Big Endian (BE): The most significant byte (MSB) is stored first. For example: 0xD800 => 0xD8 0x00.

BOM

Byte Order Mark (BOM) is a particular usage of the special Unicode character code, U+FEFF. Is a sequence of bytes at the beginning of a text file that indicates the byte order (endianness) and sometimes the character encoding used in the file.

UTF-8: EF BB BF
UTF-16 (Big Endian): FE FF
UTF-16 (Little Endian): FF FE
UTF-32 (Big Endian): 00 00 FE FF
UTF-32 (Little Endian): FF FE 00 00

We can test this in Visual Studio Code, for example, using the Hex Editor. Open the file with the editor, then click on ‘Save with Encoding’ > ‘UTF-8 with BOM’. You will then see these bytes:”

End of String U+0000

The symbol Null, U+0000 is included in the C0 controls subblock of the Basic Latin block. Null can be used as a marker for the end of a string or an array of characters, especially in programming languages such as C and C++ (C-strings).
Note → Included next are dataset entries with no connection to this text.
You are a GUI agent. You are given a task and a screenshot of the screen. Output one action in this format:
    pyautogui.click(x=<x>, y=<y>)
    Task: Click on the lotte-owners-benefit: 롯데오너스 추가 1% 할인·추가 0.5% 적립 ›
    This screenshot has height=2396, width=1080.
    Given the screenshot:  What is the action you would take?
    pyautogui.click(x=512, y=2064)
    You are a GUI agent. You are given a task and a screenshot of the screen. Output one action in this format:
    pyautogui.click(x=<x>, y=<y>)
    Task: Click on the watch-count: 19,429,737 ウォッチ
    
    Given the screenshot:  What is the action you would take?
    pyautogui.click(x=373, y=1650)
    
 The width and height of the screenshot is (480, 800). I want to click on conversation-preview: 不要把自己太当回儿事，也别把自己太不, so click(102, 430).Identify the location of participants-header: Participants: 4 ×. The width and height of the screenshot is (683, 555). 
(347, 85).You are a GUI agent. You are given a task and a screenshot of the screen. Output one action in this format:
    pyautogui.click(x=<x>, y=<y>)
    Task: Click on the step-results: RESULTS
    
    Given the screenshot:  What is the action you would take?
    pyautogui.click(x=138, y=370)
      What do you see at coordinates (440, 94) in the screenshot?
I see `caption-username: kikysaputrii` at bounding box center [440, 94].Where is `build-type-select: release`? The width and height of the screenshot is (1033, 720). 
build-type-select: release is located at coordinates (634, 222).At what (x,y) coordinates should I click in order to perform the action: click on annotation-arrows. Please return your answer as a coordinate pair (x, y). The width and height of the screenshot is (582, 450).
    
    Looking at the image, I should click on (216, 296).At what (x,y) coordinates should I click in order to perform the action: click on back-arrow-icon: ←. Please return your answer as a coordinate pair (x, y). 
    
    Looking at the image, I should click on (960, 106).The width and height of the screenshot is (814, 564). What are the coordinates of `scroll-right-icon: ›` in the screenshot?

Programs and UIs like SQL Server Manager do not print this character. However, if the presence of null characters is enough, this could unexpectedly result in string-end representations for the UI, making it appear as though the string is truncated. Take a look to this with an example:

echo "41410A" | xxd -r -p > test01.txt
echo "410000000000000000000000000000000000000410A" | xxd -r -p > test02.txt

As you can see, test01.txt contains 3 bytes (A + A + LF), while test02.txt is 22 bytes. However, when printed, it only displays “A” because the x37 ceros are interpreted as string end.

Notice that this character is part of string escape sequences in many languages like .NET, but not in Java.